START RECORDS FOR THE EXERCISE
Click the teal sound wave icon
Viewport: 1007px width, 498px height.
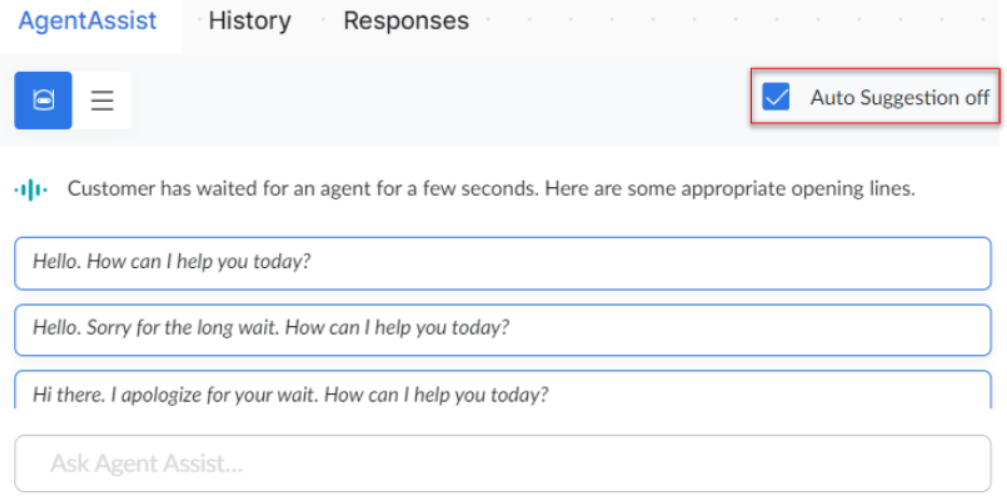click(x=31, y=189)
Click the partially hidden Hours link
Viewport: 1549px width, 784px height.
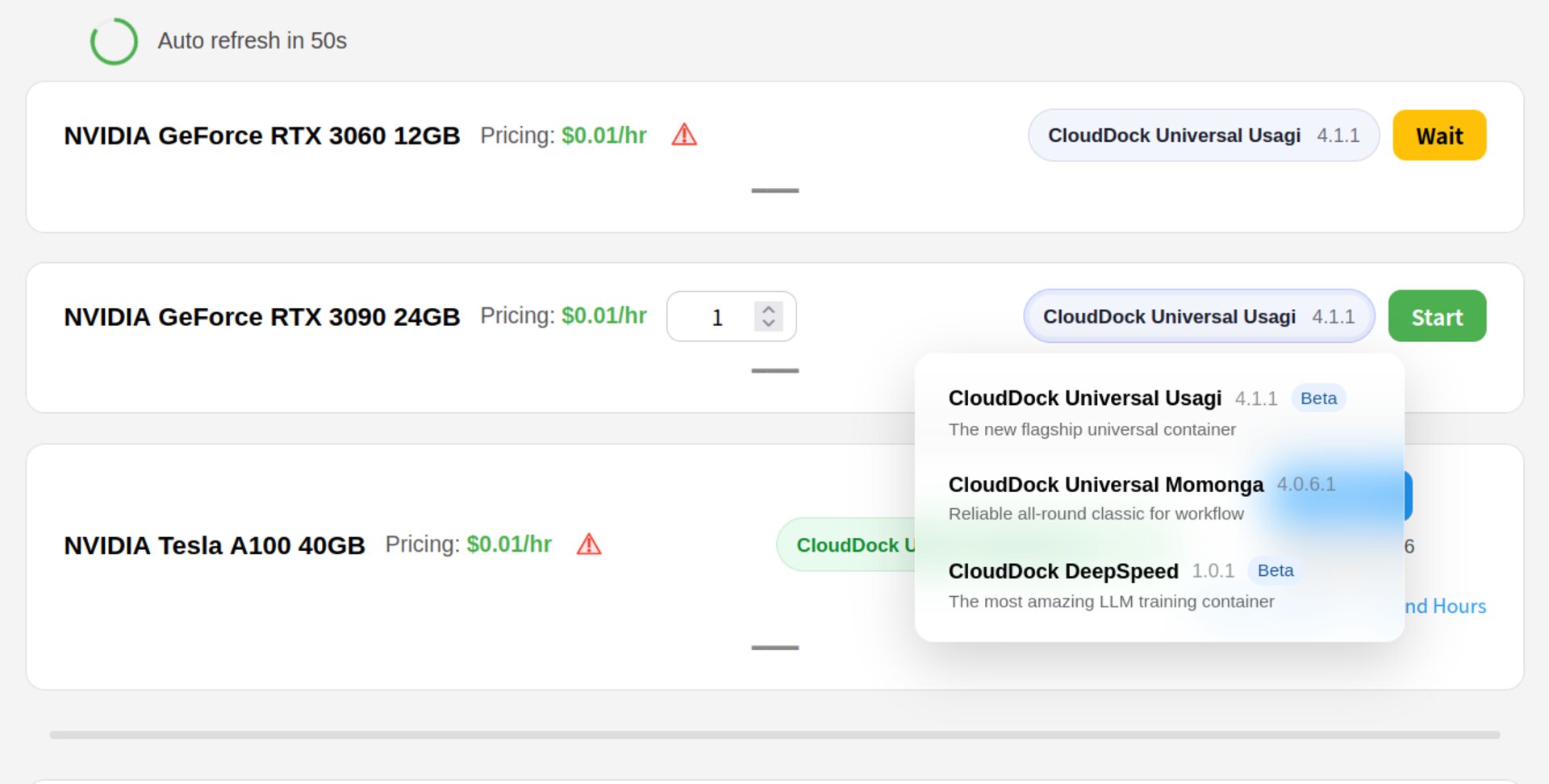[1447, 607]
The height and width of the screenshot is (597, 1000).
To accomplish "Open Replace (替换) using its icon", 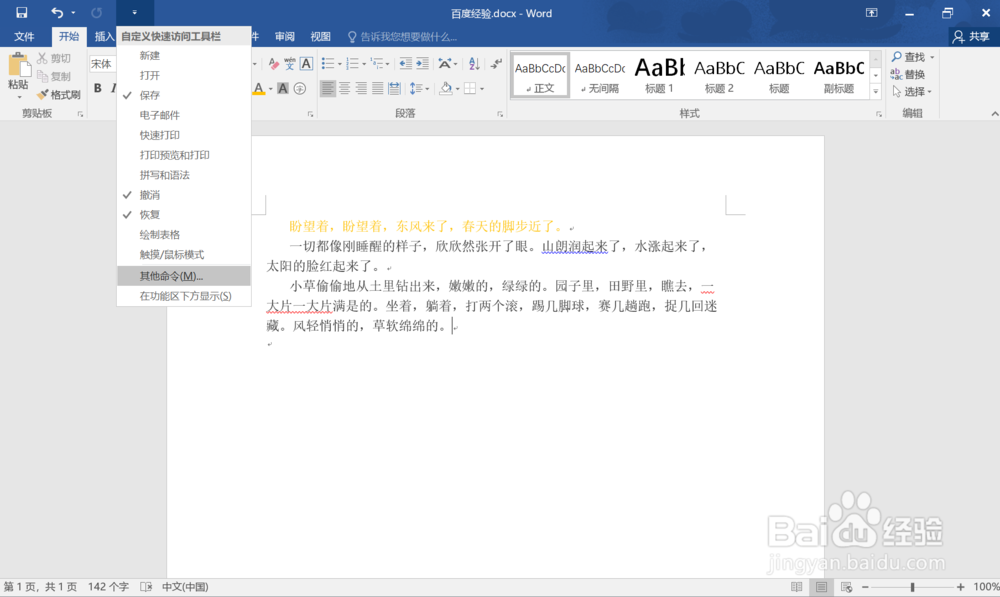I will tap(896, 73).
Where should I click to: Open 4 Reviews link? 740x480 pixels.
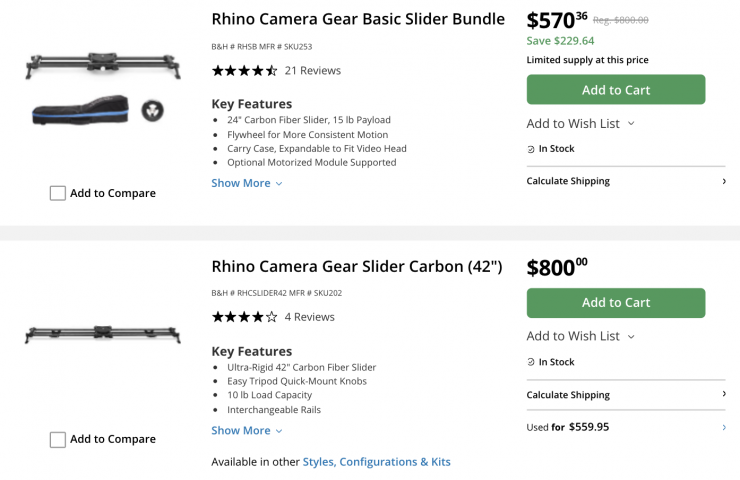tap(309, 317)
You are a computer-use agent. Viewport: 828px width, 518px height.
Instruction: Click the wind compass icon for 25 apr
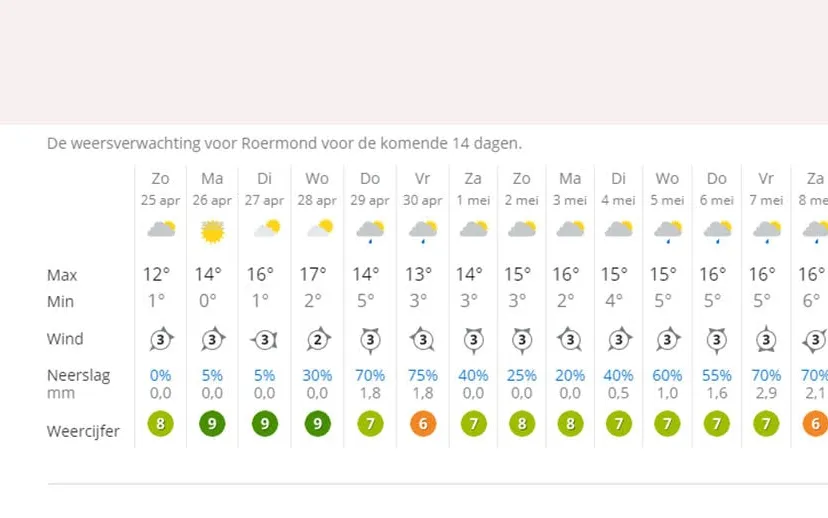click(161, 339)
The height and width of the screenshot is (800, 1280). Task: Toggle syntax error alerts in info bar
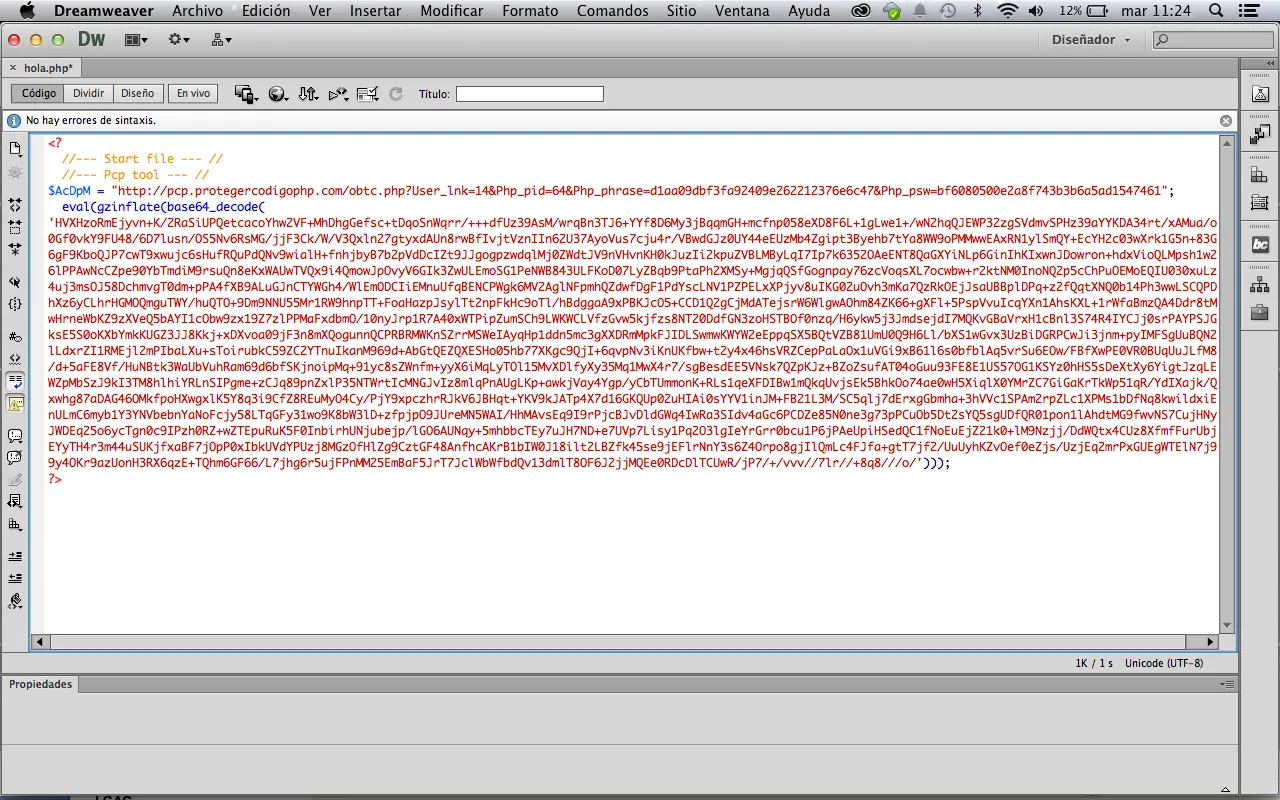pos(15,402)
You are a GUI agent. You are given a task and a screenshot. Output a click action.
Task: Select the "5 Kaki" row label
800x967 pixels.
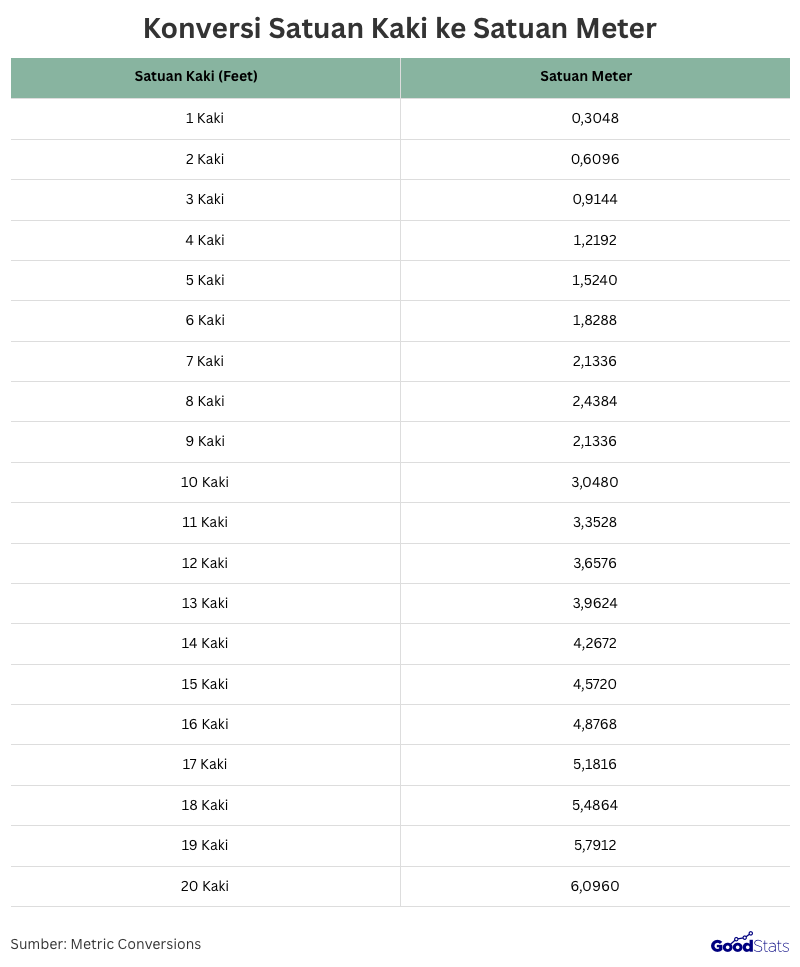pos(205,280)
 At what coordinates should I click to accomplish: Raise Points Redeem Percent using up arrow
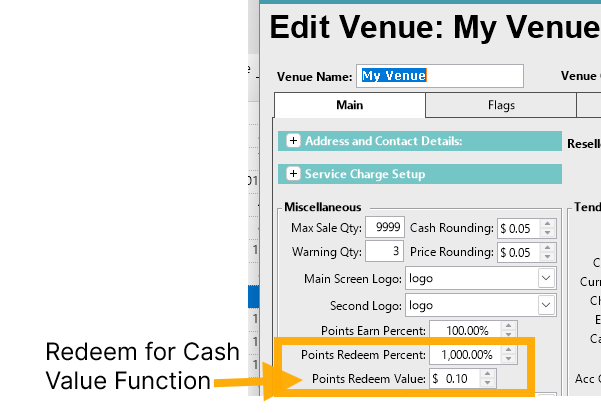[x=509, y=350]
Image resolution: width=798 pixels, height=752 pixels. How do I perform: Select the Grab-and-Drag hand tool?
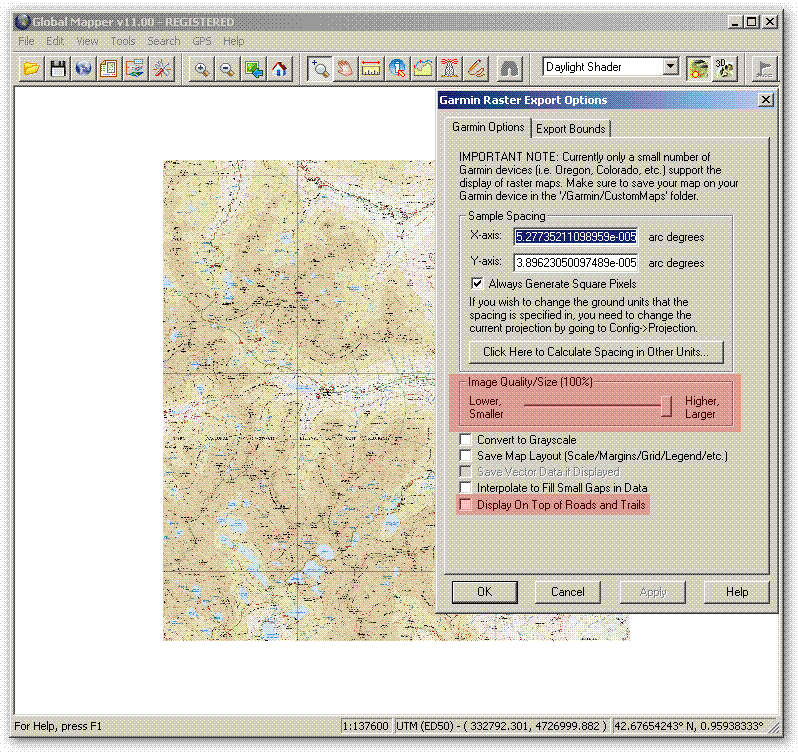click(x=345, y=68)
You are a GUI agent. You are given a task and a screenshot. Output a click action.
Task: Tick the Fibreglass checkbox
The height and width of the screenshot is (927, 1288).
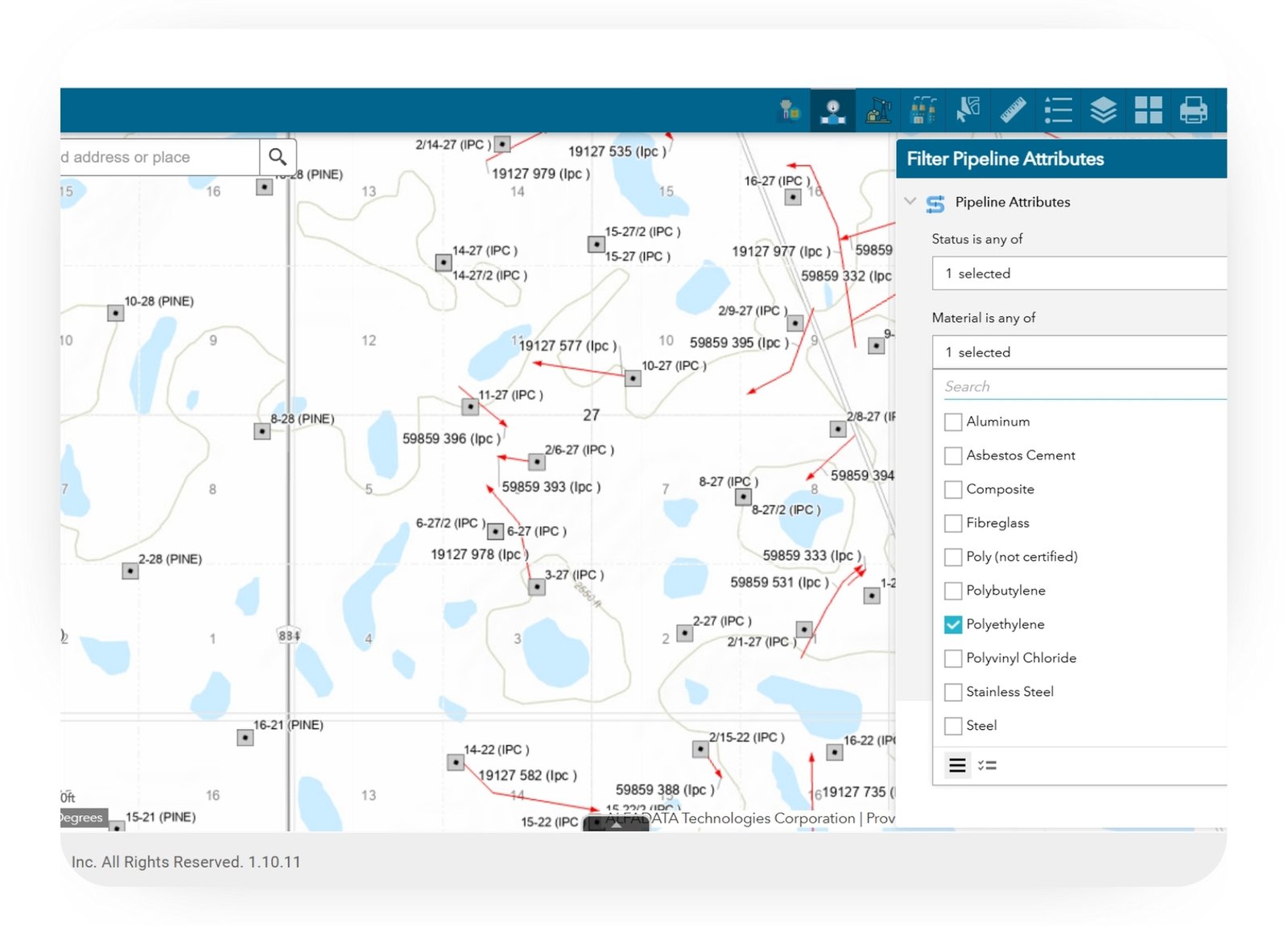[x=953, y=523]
END RECORDS FOR THE EXERCISE
**GOAL OF THE EXERCISE:**
Your output should be the lines from the line containing "Instruction: Click the" through the last line of the listing above, restated exactly, with no pictures among them.

**EXERCISE SOLUTION:**
Instruction: Click the wind compass icon for 25 apr
click(161, 339)
The height and width of the screenshot is (800, 1280). Task: Toggle syntax error alerts in info bar
pos(15,402)
You are a GUI agent. You are given a task and a screenshot. Output a click action.
Task: Select the "5 Kaki" row label
800x967 pixels.
pos(205,280)
 At what coordinates should I click to accomplish: Raise Points Redeem Percent using up arrow
[x=509, y=350]
Image resolution: width=798 pixels, height=752 pixels. How do I perform: Select the Grab-and-Drag hand tool?
click(x=345, y=68)
You are a GUI agent. You are given a task and a screenshot. Output a click action.
Task: Tick the Fibreglass checkbox
The height and width of the screenshot is (927, 1288).
[x=953, y=523]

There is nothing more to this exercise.